* **KURZE AUFGABE 1**: Entnimm den gespeicherten Datenzeilen unten alles vom Anfang bis einschließlich der Zeile mit „pyautogui.click(x=222, y=201)“ und gib diese Zeilen unverändert wieder.

Veröffentlicht am Dienstag, 10. Mai 2022.

Dr. Dirk Treppmann ist im Jahr 2014 persönliches Mitglied der DGZfP geworden und engagiert sich seitdem in unterschiedlichen Gremien für unsere Gesellschaft. Als Leiter Materials Engineering bei Evonik verfügt er über eine mehr als 25-jährige Erfahrung im Bereich Werkstofftechnik und zerstörungsfreie Prüfmethoden in der chemischen Industrie. 2018 wurde er in den Vorstand der DGZfP gewählt. Im Interview erzählt er, welche Rolle die Zerstörungsfreie Prüfung in seinem Arbeitsalltag spielt und was für die Zukunft der DGZfP wichtig ist.

 

Herr Treppmann, wie kamen Sie zur Zerstörungsfreien Prüfung (ZfP)?

* **Gespeicherte Datenzeilen**:
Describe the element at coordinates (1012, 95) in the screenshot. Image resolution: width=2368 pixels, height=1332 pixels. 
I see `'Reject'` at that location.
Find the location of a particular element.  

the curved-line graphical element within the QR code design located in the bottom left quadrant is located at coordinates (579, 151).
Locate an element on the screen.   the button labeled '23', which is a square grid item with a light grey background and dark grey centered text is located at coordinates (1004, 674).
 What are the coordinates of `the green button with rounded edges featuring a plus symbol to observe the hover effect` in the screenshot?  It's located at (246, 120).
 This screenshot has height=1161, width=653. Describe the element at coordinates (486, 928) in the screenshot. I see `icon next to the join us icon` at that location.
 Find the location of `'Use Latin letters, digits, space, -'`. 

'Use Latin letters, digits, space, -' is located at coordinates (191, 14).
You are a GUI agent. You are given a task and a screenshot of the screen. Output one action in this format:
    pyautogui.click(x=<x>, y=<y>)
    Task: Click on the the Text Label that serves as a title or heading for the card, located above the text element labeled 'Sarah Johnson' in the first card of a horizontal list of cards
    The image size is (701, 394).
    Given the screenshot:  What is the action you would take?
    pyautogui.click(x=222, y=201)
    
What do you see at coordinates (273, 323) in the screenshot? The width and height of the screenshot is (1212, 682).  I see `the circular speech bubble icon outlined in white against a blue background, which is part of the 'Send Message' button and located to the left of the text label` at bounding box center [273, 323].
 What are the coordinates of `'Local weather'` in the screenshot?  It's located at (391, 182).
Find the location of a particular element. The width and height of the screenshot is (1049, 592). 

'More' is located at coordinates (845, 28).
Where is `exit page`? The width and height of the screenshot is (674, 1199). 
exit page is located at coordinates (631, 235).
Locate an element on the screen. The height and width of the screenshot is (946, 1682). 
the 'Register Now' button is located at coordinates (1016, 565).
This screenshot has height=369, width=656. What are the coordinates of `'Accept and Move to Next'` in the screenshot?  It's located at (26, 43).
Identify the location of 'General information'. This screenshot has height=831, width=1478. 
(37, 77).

* **KURZE AUFGABE 2**: Fasse den Text über Dirk Treppmann in zwei Sätzen zusammen.

* **RICHTIGE ANTWORT 1**:
Describe the element at coordinates (1012, 95) in the screenshot. Image resolution: width=2368 pixels, height=1332 pixels. 
I see `'Reject'` at that location.
Find the location of a particular element.  

the curved-line graphical element within the QR code design located in the bottom left quadrant is located at coordinates (579, 151).
Locate an element on the screen.   the button labeled '23', which is a square grid item with a light grey background and dark grey centered text is located at coordinates (1004, 674).
 What are the coordinates of `the green button with rounded edges featuring a plus symbol to observe the hover effect` in the screenshot?  It's located at (246, 120).
 This screenshot has height=1161, width=653. Describe the element at coordinates (486, 928) in the screenshot. I see `icon next to the join us icon` at that location.
 Find the location of `'Use Latin letters, digits, space, -'`. 

'Use Latin letters, digits, space, -' is located at coordinates (191, 14).
You are a GUI agent. You are given a task and a screenshot of the screen. Output one action in this format:
    pyautogui.click(x=<x>, y=<y>)
    Task: Click on the the Text Label that serves as a title or heading for the card, located above the text element labeled 'Sarah Johnson' in the first card of a horizontal list of cards
    The image size is (701, 394).
    Given the screenshot:  What is the action you would take?
    pyautogui.click(x=222, y=201)

* **RICHTIGE ANTWORT 2**: Dr. Dirk Treppmann ist seit 2014 persönliches Mitglied der DGZfP, engagiert sich in unterschiedlichen Gremien und wurde 2018 in den Vorstand gewählt. Als Leiter Materials Engineering bei Evonik hat er mehr als 25 Jahre Erfahrung in Werkstofftechnik und zerstörungsfreien Prüfmethoden in der chemischen Industrie.